DAERAHLingkungan

Aktivis Desak Pemprov Sulbar Libatkan Masyarakat Dalam Pengelolaan SDA

Ketua FPPI Mamuju Desak pengelolaan SDA Sulbar harus libatkan masyarakat
Ketua FPPI Mamuju Desak pengelolaan SDA Sulbar harus libatkan masyarakat.

MAMUJU, Mekora.id – Aktivis Pemuda dan Mahasiswa di Sulawesi Barat (Sulbar) mendesak Pemerintah Provinsi (Pemprov) untuk lebih berhati-hati dalam memberikan rekomendasi Wilayah Izin Usaha Pertambangan (WIUP). Mereka meminta pemerintah memprioritaskan keterlibatan masyarakat dalam setiap proses pengambilan keputusan terkait pengelolaan sumber daya alam (SDA) di Sulbar.

Saat Sulawesi Barat menjadi salah satu wilayah dengan potensi SDA yang melimpah, termasuk pasir, bebatuan, emas, tembaga, batu bara, potensi energi baru terbarukan (EBT), hingga logam tanah jarang. Potensi tersebut membuat provinsi ini menjadi perhatian investor besar, baik nasional maupun internasional.

Namun, sejarah konflik antara masyarakat dengan perusahaan tambang menjadi isu yang kerap mencuat. Beberapa kasus penolakan tambang pasir terjadi di berbagai daerah, baru-baru ini mencuat.

Berdasarkan catatan Fron Perjuangan Pemuda Indonesia (FPPI) Mamuju, kasus -kasus konflik antara tambang dan masyarakat terbagi hampir di semua wilayah di Sulbar. Seperti di Kecamatan Kalukku (Desa Beru-Beru dan Kalukku Barat), Kecamatan Sampaga (Desa Sampaga) Mamuju Tengah (Desa Budong-Budong dan Karossa), Pasangkayu (Desa Sarasa), dan Majene (demonstrasi di PTUN Makassar terkait tanah).

Selain konflik yang timbul akibat pengelolaan yang sembrono, risiko lingkungan dan sosial seperti pencemaran air, penggusuran, dan hilangnya ruang hidup menjadi kekhawatiran utama masyarakat.

Olehnya itu, Ketua FPPI Pimkot Mamuju, Muh.
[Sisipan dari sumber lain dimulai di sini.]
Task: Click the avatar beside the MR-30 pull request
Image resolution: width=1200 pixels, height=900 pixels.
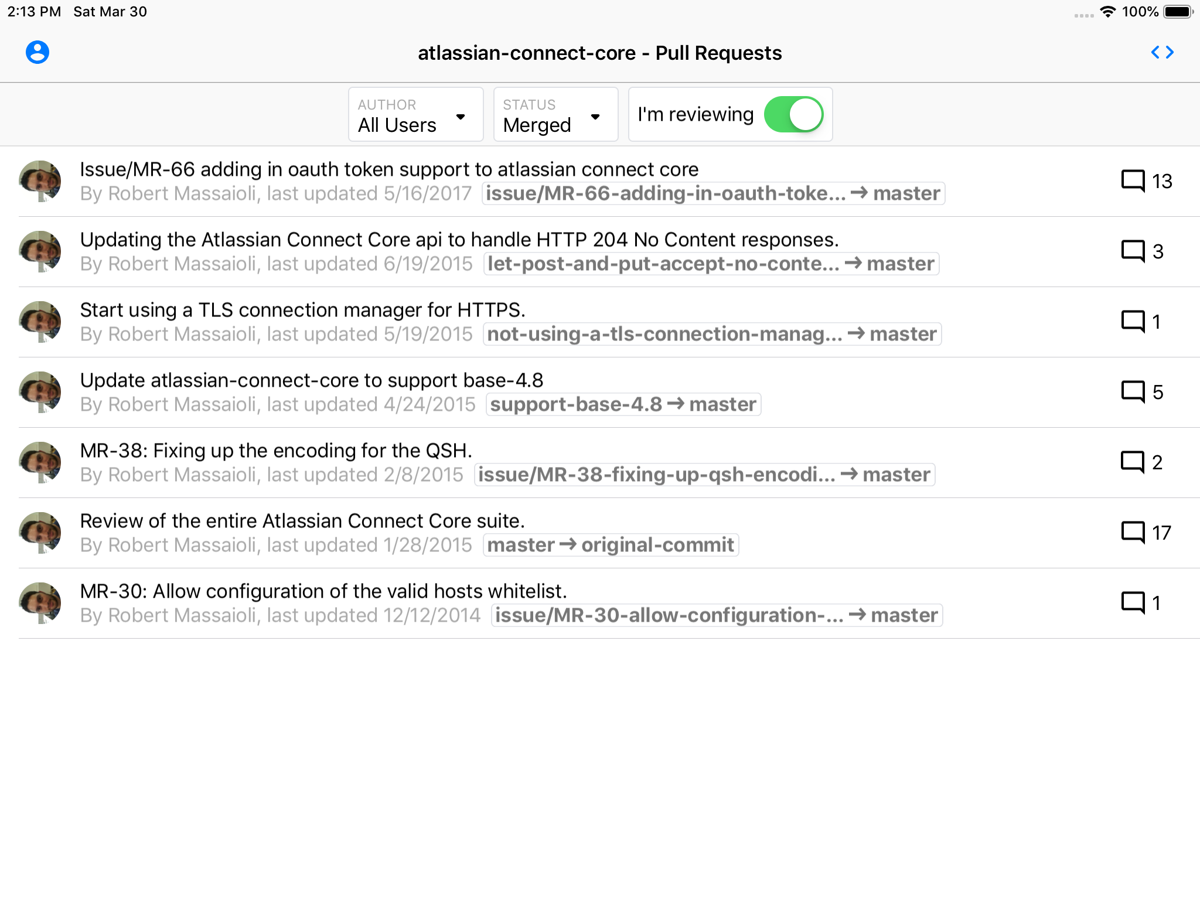Action: click(40, 602)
Irfan, mengatakan pemerintah harus membuka ruang dialog lebih luas. Mereka menilai masyarakat lokal sering diabaikan dalam proses perizinan.

“Tanpa keterlibatan masyarakat, yang terjadi bukan kesejahteraan tetapi penggusuran dan hilangnya ruang hidup,” ujar Irfan.

FPPI juga mengingatkan pentingnya keadilan prosedural dalam setiap pengambilan keputusan terkait SDA, sebagaimana diamanatkan oleh Undang-Undang Nomor 32 Tahun 2009 tentang Perlindungan dan Pengelolaan Lingkungan Hidup.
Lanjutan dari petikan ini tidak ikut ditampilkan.